Make British Indian restaurant (BIR) style beef madras curry in no time!
Many people want to make British Indian restaurant (BIR) style curries but can’t be bothered with preparing the ‘essential’ base sauce. That smooth onion based sauce is used at UK curry houses to prepare everything from the mildest chicken tikka masala to the spiciest phaal. This Madras curry is one of those on the spicy side and you can make it in one pan and it will be better than you find at the best Indian restauarants!
What is a Madras curry?
If you live outside the UK, you may not be familiar with this curry house favourite. Madras curries are spicy. They’re about one spice level below a British vindaloo.
In the 60s, 70s and 80s a Madras would be made with two tablespoons of chili powder and a vindaloo with three. That is no longer the only difference. Each British curry house curry has its own flavour. A vindaloo, for example is not only spicy but has a sour flavour from vinegar and/or tamarind.
A Madras curry is milder and as you will see from the following recipe, there is a lot more going on than simply adding chili powder.
How does this Madras differ to curry house style cooking?
Since writing my first two books of Indian curry house recipe, I have been asked many times whether restaurant curries can be cooked without the essential base curry sauce.
I used to say no but I have since changed my mind. It is possible and I have all the one pan recipes you need to prove it. Try some of these too!
Having experimented quite a lot, I finally came up with a method that gets delicious results without the need to first prepare a base curry sauce. The secret is in blending the sauce.

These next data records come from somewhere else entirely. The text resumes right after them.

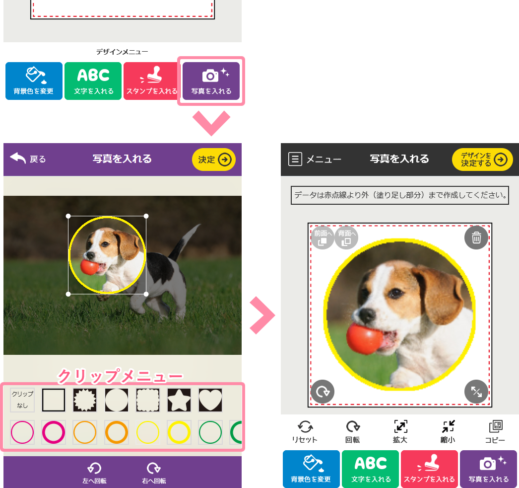Choose the thick yellow circle frame swatch
The image size is (519, 488).
(x=179, y=432)
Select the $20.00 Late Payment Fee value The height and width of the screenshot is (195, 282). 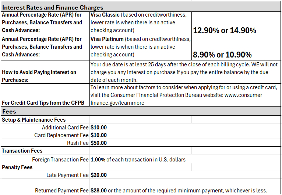point(99,175)
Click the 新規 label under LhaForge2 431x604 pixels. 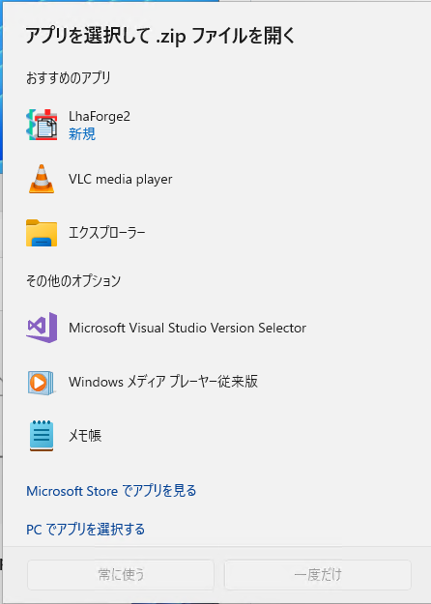click(82, 134)
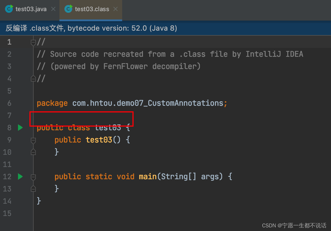Select the main method name in the code
Screen dimensions: 331x231
pos(147,176)

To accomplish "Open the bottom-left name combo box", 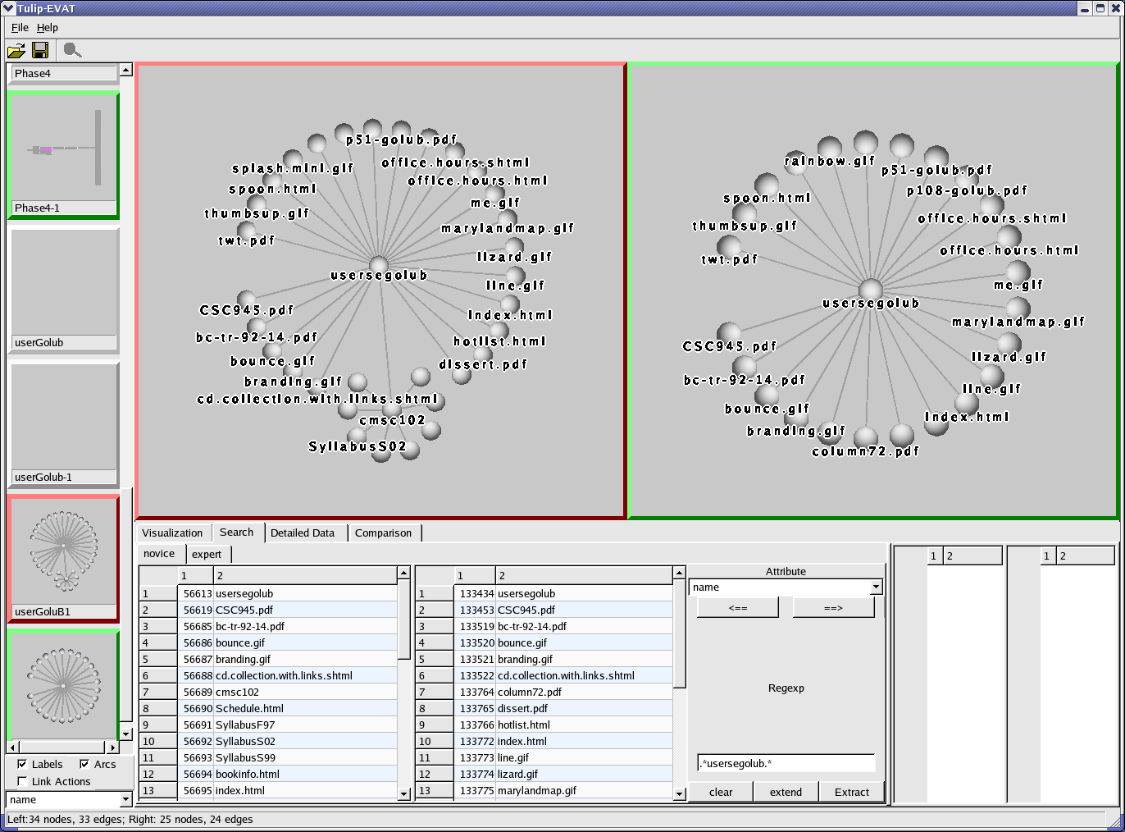I will pyautogui.click(x=125, y=799).
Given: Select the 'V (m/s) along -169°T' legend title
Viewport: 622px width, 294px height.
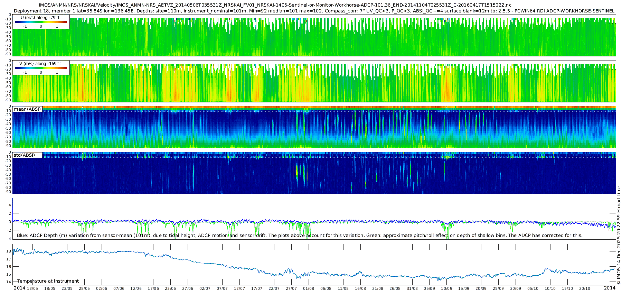Looking at the screenshot, I should coord(40,64).
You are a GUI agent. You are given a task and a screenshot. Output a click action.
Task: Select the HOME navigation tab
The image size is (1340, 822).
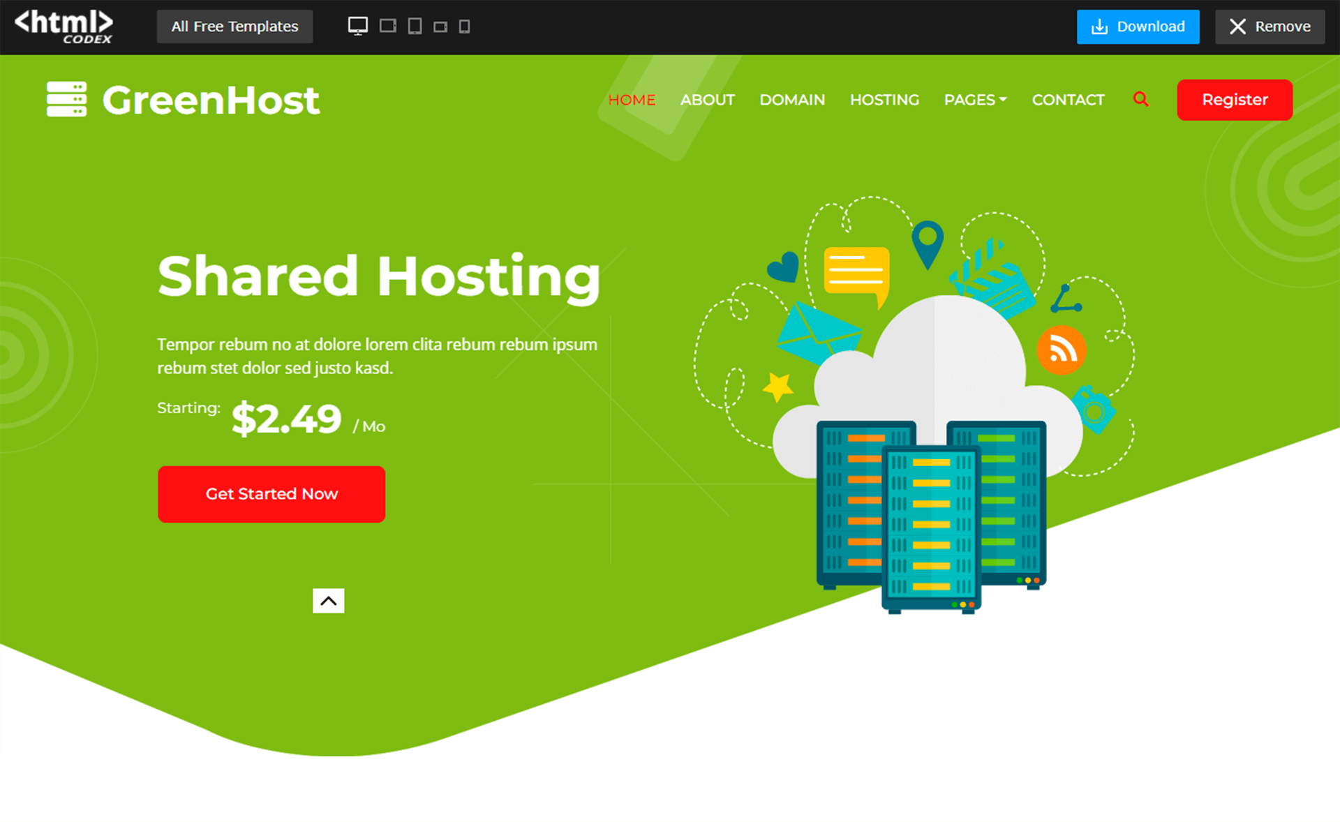632,100
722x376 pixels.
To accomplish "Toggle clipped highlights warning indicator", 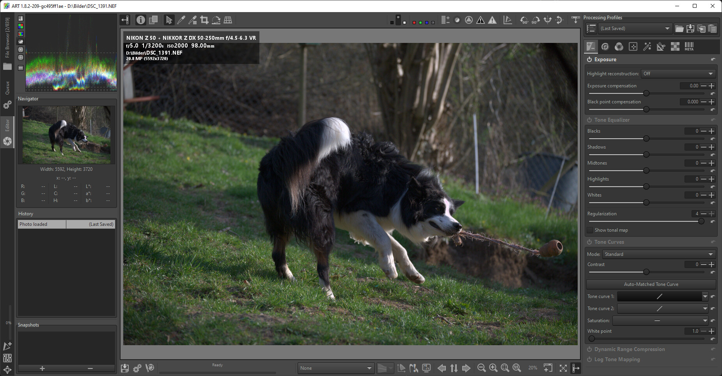I will tap(492, 20).
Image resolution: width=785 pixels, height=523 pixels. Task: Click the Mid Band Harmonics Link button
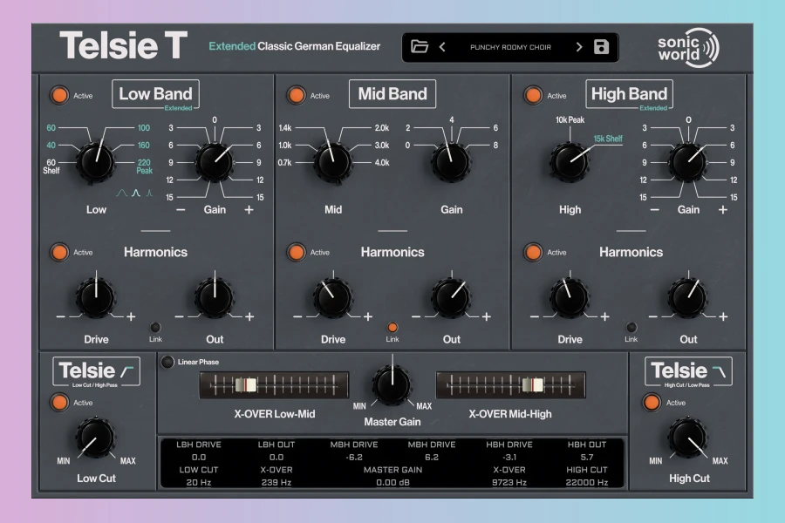pos(393,327)
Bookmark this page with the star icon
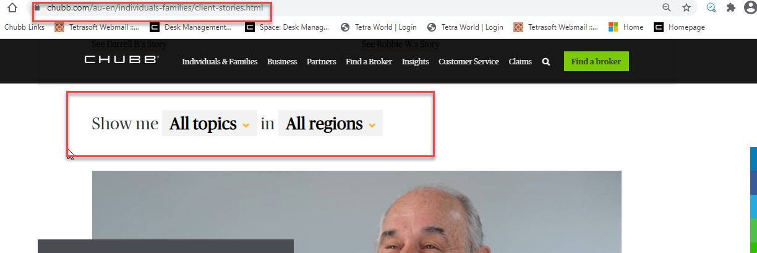 click(686, 7)
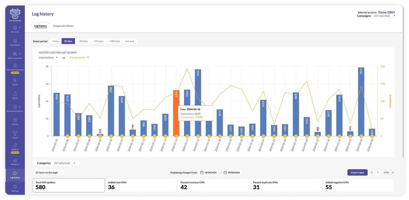Select the last year period option

[130, 41]
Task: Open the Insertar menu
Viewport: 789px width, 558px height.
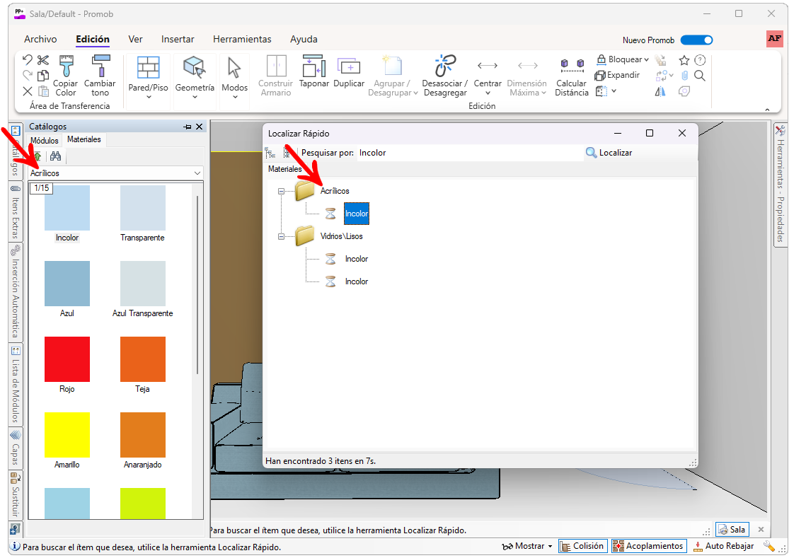Action: click(x=178, y=40)
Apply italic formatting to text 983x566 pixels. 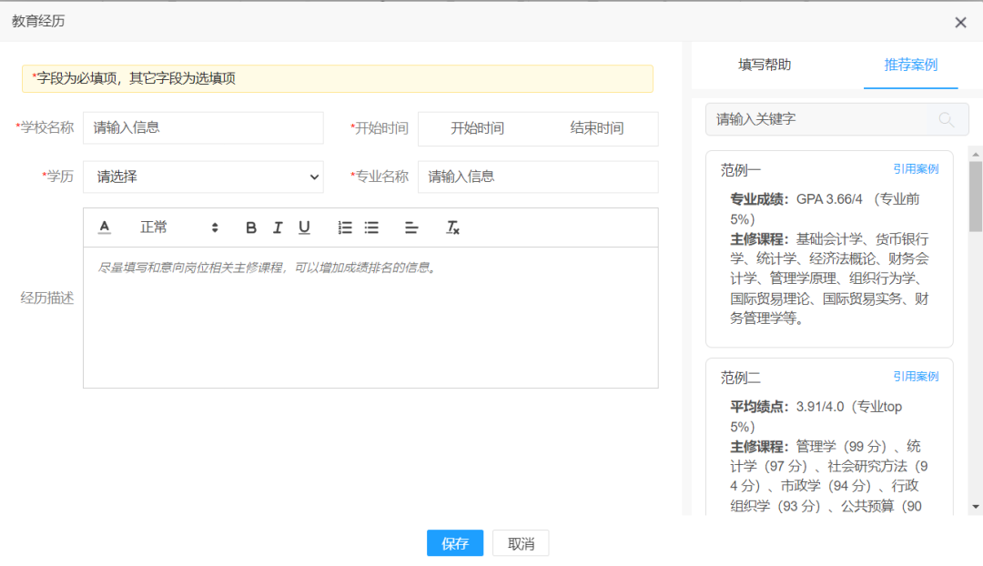[278, 227]
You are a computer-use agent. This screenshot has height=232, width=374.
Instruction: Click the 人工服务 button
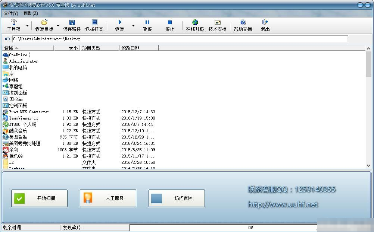point(108,198)
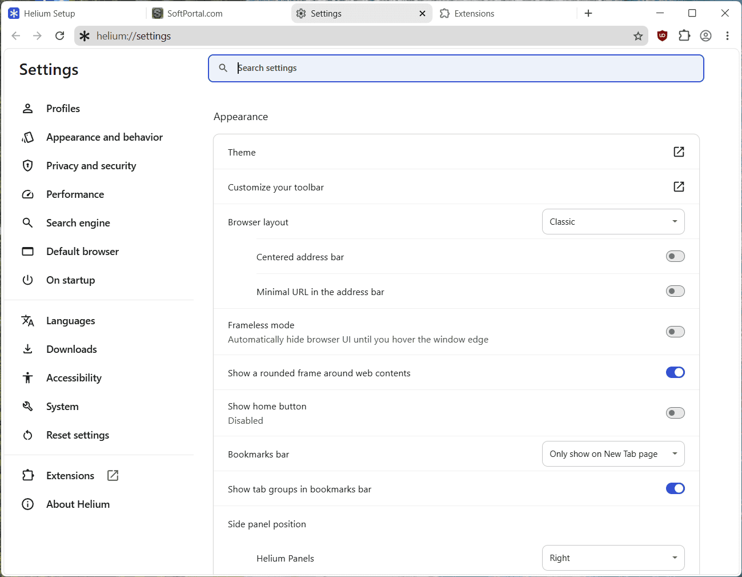The height and width of the screenshot is (577, 742).
Task: Open Reset settings section
Action: point(78,435)
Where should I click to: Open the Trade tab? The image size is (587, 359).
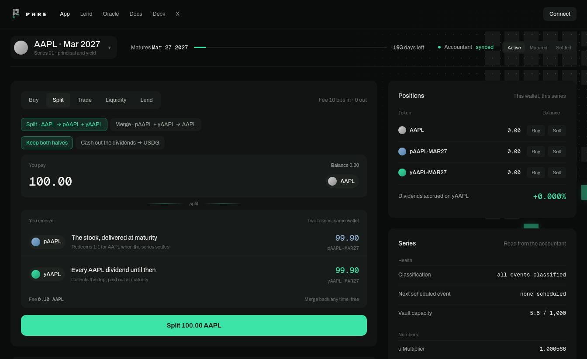[x=85, y=100]
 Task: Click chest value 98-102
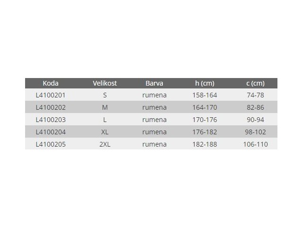click(x=255, y=132)
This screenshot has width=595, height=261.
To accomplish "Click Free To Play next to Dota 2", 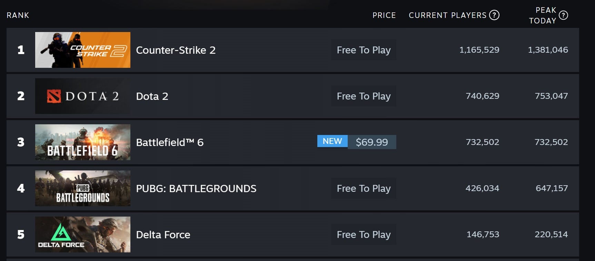I will (x=364, y=96).
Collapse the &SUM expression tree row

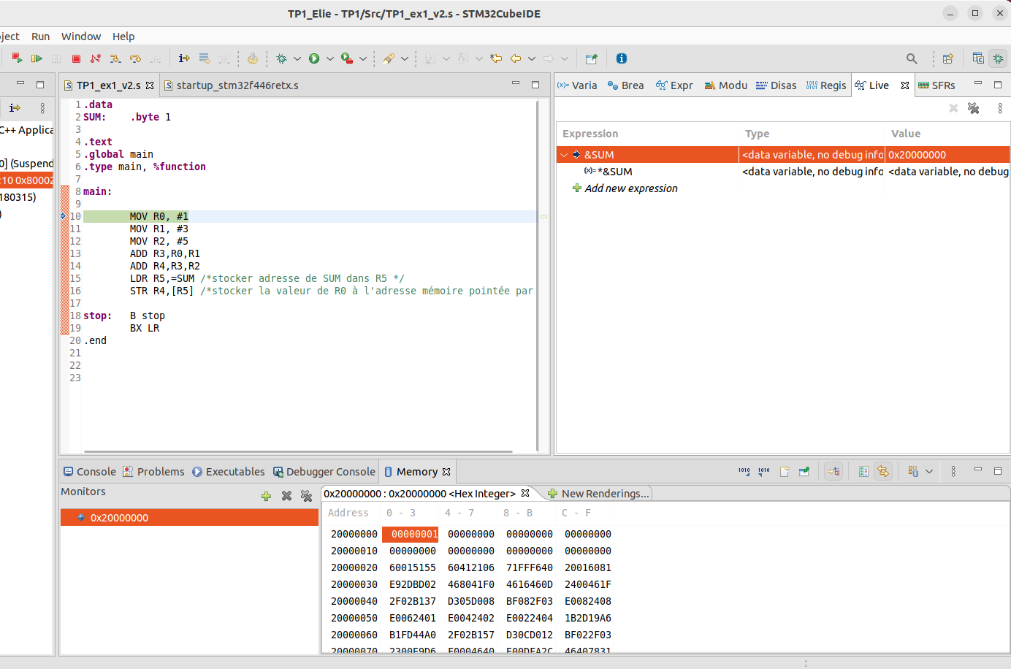pyautogui.click(x=564, y=155)
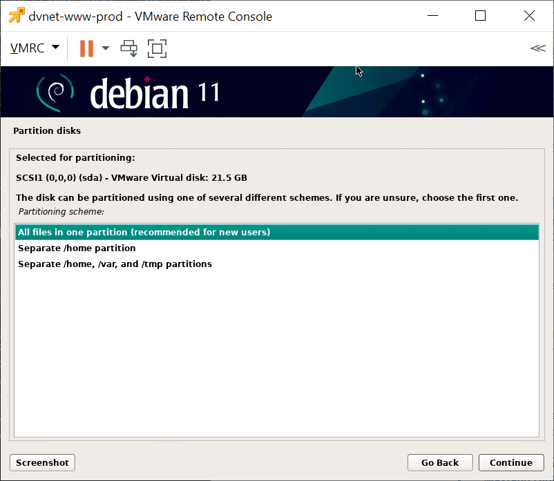Close the dvnet-www-prod console window
554x481 pixels.
tap(528, 16)
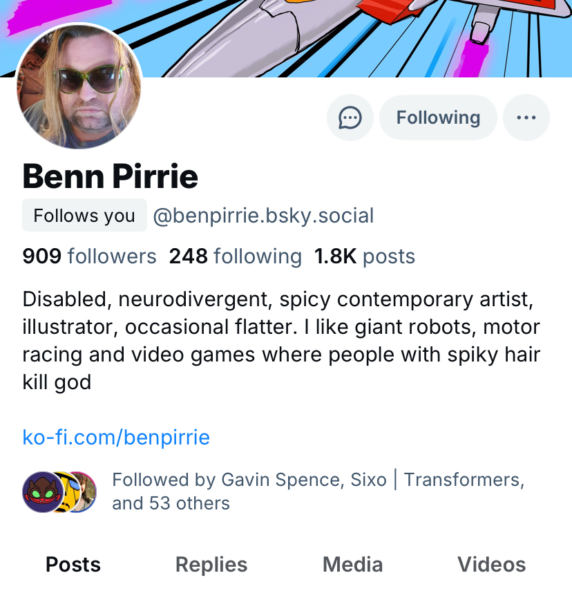Image resolution: width=572 pixels, height=591 pixels.
Task: Select the Posts tab
Action: pyautogui.click(x=73, y=565)
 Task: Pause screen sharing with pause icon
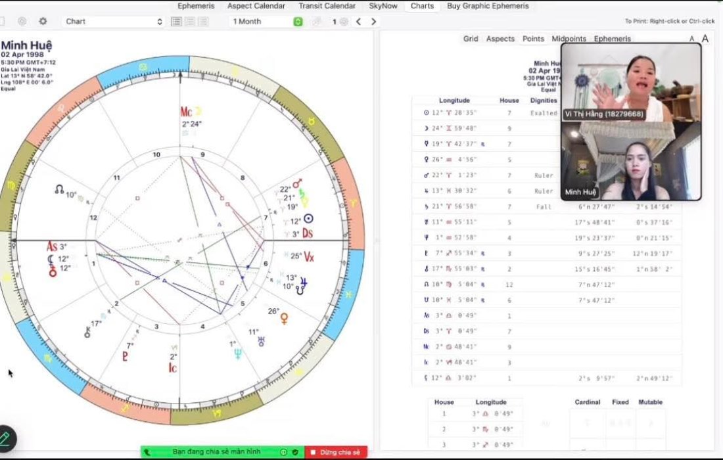[283, 452]
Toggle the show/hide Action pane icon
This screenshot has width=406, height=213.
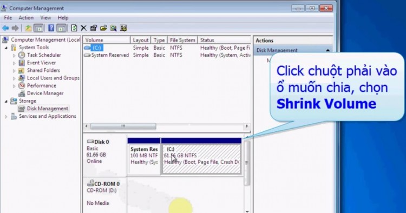coord(61,28)
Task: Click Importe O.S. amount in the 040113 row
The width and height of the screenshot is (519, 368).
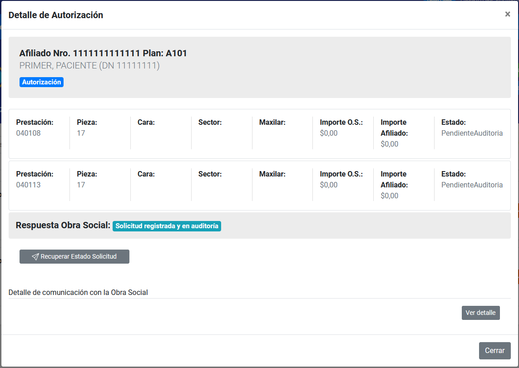Action: point(329,185)
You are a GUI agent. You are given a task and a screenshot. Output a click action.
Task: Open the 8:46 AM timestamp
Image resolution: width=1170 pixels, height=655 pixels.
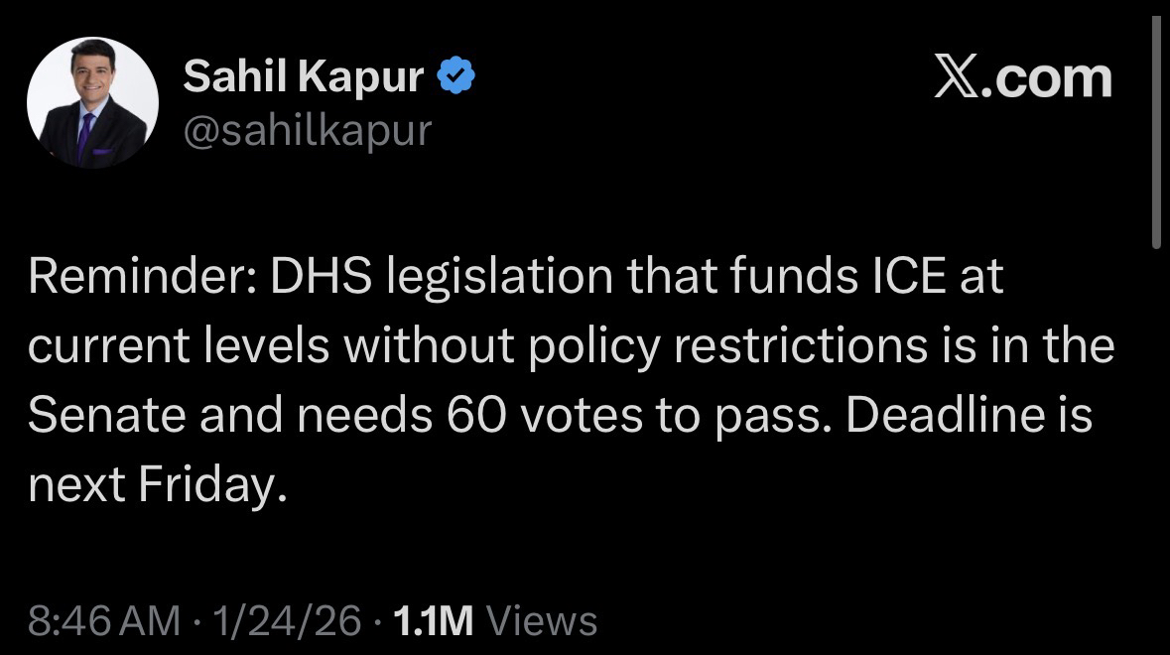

Blending the Madras curry sauce?
You don’t have to blend the sauce but if you want restaurant quality results, you should. There are far too many Madras curry recipes out there that are prepared in a more authentic Indian way. Though they are often good, they don’t come close to what is served at curry houses.
Blending the sauce gives the curry that smooth texture that you expect when you order a Madras curry at an Indian restaurant. Madras curries were first developed in the UK so they really should be prepared in a British way rather than an Indian style for perfection.
I’m not saying traditional Indian style cooking is wrong! I love it and cook authentic Indian curries often. But the cooking methods are different and I’m sure this Madras curry recipe will get you the results you’re looking for.
Which cut of meat?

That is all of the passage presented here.